December 14
“I will praise You, O Lord, with my whole heart; I will tell of all Your marvelous works. I will be glad and rejoice in You; I will sing praise to Your name, O Most High,” Psalm 9:1-2.
How would you respond to the question, “Do you feel like singing?” Would your response be a positive one – “Oh, yes! I have a lot of things to sing about!” – or would your response be a negative one (which so many people are inclined to give) – “What’s there in life to sing about?”
Through reading and meditating upon the Book of Psalms, the Song Book of the Bible, we can be motivated to sing and rejoice. David, the psalmist, wrote most of the 150 Psalms, and he was moved by the Holy Spirit to sing praises to God for many reasons.
Oh, David could have reacted to life’s situations by complaining constantly, as many people do today. He had many difficulties and problems. He had occupational problems as the king of the children of Israel. There were those who envied and hated him. His son, Absalom, was an agitator and rabble-rouser, of which we have many today. He told the people that they would not have to work so hard and that they would have a better life if they would follow him rather than his father David. Absalom talked like many politicians today, who try to persuade people to vote for them with promises of government handouts for which they need not work. Basically, they lie to the public.

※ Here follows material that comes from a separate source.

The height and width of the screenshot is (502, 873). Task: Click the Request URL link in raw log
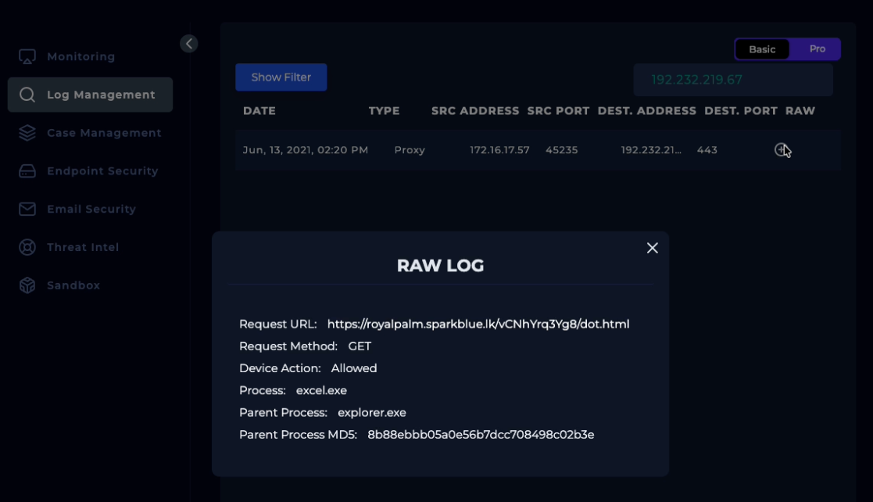coord(478,324)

David also had marriage and family problems, many of his own making. For a time, he even lost his faith and trust in God.
However, when he came to his spiritual senses, he praised God, and he promised, “I will tell of all Your marvelous works.” Yes, he wrote, spoke, and witnessed of God’s marvelous work of creation. David knew, as every child of God knows, that only the one true God could create everything out of nothing in the period of six normal days. And we have the promise of God, “While the earth remains, seedtime and harvest, cold and heat, winter and summer, and day and night shall not cease,” Genesis 8:22. Praise God for this promise with your whole heart! Tell others about His marvelous work of creation.
David also knew that one of his descendants would be the promised Messiah and Savior of the whole world. As a sinner, he was glad and rejoiced in the promise of a Savior, who would make the supreme sacrifice to redeem all people from sin, death, and the power of the devil. The evidence of David’s faith in the promised Savior is recorded in the Messianic Psalms that he wrote, in which he praised and thanked God.
If you are a Christian, who believes that Jesus Christ is the Son of God and your Savior, who fulfilled the Commandments in your place and who took all your sins upon Himself and died on the cross to wash those sins away, then with the psalmist you too will lift up your voice to sing praises to God for His marvelous works. Tell others about His marvelous work of redemption!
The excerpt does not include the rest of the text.